WHAT TO WORK ON — Which lines of the entries below run from the one holding "Where should I click to: Click the Theremino" to the one holding "1280x807 pixels.", inclusive? Set down exactly those lines and no others.

RECORDS PROVIDED —

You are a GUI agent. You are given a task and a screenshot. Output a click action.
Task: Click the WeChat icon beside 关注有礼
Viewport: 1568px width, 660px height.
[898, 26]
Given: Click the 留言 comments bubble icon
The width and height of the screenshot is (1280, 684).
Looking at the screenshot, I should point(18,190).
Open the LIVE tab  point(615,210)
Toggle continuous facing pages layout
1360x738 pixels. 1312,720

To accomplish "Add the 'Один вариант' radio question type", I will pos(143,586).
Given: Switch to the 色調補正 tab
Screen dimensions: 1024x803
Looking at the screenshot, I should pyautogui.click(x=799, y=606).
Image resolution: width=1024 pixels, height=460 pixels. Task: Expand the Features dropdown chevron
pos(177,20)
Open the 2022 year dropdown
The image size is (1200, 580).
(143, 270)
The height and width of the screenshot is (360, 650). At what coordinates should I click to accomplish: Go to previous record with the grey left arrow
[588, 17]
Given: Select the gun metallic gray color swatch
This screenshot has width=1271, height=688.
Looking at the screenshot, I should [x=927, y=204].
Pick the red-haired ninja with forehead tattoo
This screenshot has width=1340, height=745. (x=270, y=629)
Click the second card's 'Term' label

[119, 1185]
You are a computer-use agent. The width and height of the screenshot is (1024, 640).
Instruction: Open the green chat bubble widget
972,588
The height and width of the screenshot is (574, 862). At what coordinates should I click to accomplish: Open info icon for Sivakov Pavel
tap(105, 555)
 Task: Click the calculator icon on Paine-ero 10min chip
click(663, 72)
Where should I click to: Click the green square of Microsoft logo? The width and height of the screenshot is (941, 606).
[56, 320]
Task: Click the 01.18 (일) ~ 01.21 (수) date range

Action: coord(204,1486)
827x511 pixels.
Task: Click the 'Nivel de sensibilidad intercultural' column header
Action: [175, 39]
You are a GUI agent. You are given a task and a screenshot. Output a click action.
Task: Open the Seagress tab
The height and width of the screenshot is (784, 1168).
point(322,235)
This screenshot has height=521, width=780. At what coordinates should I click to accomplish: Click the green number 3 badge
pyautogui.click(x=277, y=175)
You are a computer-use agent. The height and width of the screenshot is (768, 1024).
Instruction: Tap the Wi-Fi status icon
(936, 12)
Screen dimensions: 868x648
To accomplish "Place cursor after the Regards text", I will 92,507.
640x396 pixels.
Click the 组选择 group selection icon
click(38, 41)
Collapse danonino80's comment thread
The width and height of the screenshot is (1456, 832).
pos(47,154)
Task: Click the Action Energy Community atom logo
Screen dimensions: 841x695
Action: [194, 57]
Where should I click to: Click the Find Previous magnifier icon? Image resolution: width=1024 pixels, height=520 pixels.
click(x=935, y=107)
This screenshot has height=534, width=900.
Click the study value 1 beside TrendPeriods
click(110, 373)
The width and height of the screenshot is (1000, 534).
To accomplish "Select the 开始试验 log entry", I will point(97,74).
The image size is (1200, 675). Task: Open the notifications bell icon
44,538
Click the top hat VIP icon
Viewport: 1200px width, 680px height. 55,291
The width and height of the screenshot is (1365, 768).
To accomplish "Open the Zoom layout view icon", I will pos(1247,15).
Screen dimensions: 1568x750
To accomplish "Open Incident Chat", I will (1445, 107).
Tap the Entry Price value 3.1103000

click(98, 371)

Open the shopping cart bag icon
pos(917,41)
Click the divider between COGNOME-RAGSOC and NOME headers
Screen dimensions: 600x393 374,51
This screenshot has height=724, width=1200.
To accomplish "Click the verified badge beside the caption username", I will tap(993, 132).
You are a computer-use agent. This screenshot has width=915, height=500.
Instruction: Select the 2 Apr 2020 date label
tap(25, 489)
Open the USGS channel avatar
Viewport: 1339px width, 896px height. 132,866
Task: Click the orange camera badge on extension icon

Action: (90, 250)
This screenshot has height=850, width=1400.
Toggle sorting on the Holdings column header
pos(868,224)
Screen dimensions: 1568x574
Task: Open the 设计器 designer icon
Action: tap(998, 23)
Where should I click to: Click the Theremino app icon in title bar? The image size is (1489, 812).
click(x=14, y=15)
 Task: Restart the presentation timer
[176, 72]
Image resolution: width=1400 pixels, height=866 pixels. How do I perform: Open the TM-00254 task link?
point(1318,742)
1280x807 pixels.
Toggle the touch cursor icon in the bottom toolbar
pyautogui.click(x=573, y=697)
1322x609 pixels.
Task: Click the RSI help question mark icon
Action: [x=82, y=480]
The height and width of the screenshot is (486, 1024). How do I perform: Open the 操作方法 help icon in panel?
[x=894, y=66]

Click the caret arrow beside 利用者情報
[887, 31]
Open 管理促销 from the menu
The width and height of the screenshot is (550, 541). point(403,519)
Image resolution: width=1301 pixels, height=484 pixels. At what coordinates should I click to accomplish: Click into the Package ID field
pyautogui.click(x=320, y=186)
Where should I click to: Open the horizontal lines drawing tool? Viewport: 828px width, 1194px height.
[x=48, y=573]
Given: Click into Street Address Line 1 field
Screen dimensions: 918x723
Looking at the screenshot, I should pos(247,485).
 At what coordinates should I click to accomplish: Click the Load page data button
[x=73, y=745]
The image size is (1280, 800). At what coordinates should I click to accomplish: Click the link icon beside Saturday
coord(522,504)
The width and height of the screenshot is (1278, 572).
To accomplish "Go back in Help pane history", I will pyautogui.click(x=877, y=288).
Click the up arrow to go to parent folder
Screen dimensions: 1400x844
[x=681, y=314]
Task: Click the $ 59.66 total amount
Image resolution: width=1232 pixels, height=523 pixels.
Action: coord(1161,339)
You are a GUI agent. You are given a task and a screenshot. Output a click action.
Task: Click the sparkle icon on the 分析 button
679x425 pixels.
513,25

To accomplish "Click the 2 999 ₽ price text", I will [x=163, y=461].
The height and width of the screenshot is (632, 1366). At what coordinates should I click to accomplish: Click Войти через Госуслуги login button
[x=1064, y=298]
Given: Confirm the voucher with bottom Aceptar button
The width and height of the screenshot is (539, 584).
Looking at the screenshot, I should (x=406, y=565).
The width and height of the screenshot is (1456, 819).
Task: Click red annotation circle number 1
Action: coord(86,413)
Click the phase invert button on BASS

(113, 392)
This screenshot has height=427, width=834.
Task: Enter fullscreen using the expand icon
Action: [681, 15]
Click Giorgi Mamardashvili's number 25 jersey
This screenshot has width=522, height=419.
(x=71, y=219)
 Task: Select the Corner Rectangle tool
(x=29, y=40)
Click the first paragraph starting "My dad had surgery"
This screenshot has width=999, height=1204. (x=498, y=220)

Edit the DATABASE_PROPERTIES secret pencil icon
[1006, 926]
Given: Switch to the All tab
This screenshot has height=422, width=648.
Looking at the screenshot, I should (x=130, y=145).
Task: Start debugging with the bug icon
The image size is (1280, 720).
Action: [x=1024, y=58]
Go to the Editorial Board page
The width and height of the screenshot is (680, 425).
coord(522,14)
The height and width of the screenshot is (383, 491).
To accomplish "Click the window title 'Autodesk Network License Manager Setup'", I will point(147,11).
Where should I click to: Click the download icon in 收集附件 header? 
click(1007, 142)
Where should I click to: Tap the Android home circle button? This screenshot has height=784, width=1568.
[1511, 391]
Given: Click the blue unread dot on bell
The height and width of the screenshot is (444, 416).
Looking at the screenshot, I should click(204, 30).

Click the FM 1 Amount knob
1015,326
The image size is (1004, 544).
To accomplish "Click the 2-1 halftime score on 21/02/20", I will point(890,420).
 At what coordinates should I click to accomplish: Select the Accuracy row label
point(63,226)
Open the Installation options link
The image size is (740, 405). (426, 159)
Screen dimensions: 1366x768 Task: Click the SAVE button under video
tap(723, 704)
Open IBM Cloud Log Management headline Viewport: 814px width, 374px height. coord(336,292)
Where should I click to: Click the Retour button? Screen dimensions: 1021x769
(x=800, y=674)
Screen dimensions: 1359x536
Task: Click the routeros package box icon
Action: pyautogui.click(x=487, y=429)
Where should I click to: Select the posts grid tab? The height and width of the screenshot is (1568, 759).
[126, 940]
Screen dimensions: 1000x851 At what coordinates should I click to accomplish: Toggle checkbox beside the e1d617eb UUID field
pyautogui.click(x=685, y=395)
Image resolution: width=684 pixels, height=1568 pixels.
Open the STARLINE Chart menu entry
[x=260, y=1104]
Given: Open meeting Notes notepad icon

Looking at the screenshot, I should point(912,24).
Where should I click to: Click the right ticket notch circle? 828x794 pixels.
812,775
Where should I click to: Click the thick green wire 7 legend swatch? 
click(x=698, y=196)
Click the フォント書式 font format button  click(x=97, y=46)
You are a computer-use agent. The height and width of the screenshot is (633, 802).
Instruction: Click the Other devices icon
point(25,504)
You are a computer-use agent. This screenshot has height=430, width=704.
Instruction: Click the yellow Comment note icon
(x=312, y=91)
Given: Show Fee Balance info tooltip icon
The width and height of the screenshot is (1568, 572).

WRITTEN SOLUTION —
Where should I click to: Click the Theremino app icon in title bar? The image size is (1489, 812).
click(x=14, y=15)
 Task: Restart the presentation timer
[176, 72]
Image resolution: width=1400 pixels, height=866 pixels. How do I perform: Open the TM-00254 task link?
point(1318,742)
1280x807 pixels.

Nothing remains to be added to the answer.